One night a young man gave a Circus Leaflet to a tall strong man wandering along Berry Street, and asked him to go and hear Mr Lockhart. He did attend that Sunday and for several weeks after and then got saved, and he eventually became a winner of souls himself. The meetings attracted many people who never entered a place of worship, and sailors also landing in Liverpool were attracted in goodly numbers to this informal meeting house.

A venture of faith

The expenses of hiring the circus must have been considerable but Lockhart trusted God to provide the funds to finance the running of the Circus and he never failed him. On one such occasion he felt led to specifically pray for funds for the circus before one of the meetings and afterwards he met somebody whom he thought was in another part of the country and he came to him and gave a gift for the work. "Was not this a very direct answer to prayer," he said, "surely if God gives money He will give souls."

An important visitor

One evening in the winter of 1867, an American who had landed in Europe for the first time that evening sought an interview with Mr Lockhart, bringing a letter of introduction with him. Mr Lockhart asked the stranger to say a few words in the Circus, which he did. This was the first address in England of somebody who was to become the greatest soul-winner of the 19th Century – his name D L Moody!

Toxteth Tabernacle

Toxteth Tabernacle

The circus meetings continued for four successive years, until he became aware that many of those who attended did not attend any place of worship between the seasons.
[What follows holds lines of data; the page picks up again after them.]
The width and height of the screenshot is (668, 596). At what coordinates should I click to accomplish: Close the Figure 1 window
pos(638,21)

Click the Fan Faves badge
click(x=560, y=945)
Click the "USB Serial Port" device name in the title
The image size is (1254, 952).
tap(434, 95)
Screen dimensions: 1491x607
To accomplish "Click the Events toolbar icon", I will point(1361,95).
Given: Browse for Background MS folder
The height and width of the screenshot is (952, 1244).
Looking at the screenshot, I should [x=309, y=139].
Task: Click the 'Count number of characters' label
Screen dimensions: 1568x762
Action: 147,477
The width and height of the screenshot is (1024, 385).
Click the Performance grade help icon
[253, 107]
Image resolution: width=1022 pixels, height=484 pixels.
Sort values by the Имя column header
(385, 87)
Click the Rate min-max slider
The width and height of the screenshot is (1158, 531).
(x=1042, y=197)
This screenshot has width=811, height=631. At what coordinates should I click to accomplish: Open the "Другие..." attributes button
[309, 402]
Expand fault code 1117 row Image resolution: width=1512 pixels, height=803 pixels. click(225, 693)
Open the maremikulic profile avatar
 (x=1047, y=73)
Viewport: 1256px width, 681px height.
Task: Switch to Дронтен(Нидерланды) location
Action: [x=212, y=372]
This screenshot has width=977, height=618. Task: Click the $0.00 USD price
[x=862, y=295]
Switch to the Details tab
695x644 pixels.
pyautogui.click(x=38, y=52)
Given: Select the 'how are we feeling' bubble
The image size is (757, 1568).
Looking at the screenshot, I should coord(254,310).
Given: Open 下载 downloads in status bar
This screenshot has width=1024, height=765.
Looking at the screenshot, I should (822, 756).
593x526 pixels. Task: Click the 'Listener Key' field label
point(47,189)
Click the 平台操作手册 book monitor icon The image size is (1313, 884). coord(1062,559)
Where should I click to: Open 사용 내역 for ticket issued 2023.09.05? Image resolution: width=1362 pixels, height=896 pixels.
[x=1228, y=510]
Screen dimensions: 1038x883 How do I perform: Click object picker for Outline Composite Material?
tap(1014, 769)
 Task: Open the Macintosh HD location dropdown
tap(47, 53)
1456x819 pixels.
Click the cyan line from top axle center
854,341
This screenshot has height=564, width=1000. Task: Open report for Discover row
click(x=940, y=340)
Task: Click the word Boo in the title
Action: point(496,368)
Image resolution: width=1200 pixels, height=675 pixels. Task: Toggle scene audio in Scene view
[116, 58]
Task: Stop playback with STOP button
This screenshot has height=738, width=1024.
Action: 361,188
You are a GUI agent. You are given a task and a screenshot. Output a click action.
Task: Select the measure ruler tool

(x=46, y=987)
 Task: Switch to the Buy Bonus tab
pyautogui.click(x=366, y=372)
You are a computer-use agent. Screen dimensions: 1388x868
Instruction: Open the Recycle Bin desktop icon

He therefore sought out somewhere for them to gather in their own place. He didn’t want anywhere in the city centre, where there were plenty of churches. He observed that many of those who attended came from Toxteth Park, so he sought out somewhere in that district which was not close to any other evangelical church. He eventually found one, being a disused Welsh Chapel, seating 1200 people in Beaufort Street.

Ebernezer Street

In May 1868 this was opened as Ebernezer Chapel, a Baptist Church, and a good number started attending. Open airs were held on the steps of a warehouse close by, prior to the Sunday evening service, and he made himself available to anyone who wanted to speak privately with him.

One of the problems that they encountered in those days was some people’ s reluctance to come to the meetings because they didn’t have anything to come in and this was an excuse often given for not attending the meetings. To meet this objection he organised what was known as "Services for men in working clothes only." These took place on Sunday nights after the ordinary evening service. One of the speakers at these occasions was Hugh Stowell Brown who was well suited for such work.

One of the features of this early period was the commitment of the members who, as far as possible, came to every meeting. They had completely renounced their former manner of life, and gave no further thought to it, but instead fully devoted themselves to their new life in Christ and His service. This certainly formed a solid and firm foundation for the great work that God was going to do in the years that lay ahead.

At the end of the first year they had a membership of 69 persons with 55 people having been baptised, and by the time of moving to their new church this figure had increased to 122 members.

The new Church

The building in Ebernezer Street was to serve them well for nearly two years, but in addition to the annual outlay for rent, there was the constant need for repairs to be undertaken for the building. He therefore sought for a site for the erection of a new place of worship which would be free and open to all who desired to listen to the preaching of the Word. His earnest desire was that this would become a centre of evangelistic work for the South End of Liverpool. He did not enter lightly upon this new enterprise and considered most carefully the necessity and feasibility of it before he went forward with it. As soon as he was convinced that it was right before God he proceeded with it with great enthusiasm and speed, securing the site, deciding the plans, watching the building and collecting the money which was made by him a matter of constant prayer. The site chosen was about 10 minutes walk from the old chapel. On this site stood a house where Liverpool’s famous preacher, Thomas Spenser, the Congregational minister of Great George Chapel had once lived, the church that William Gladstone’s mother attended.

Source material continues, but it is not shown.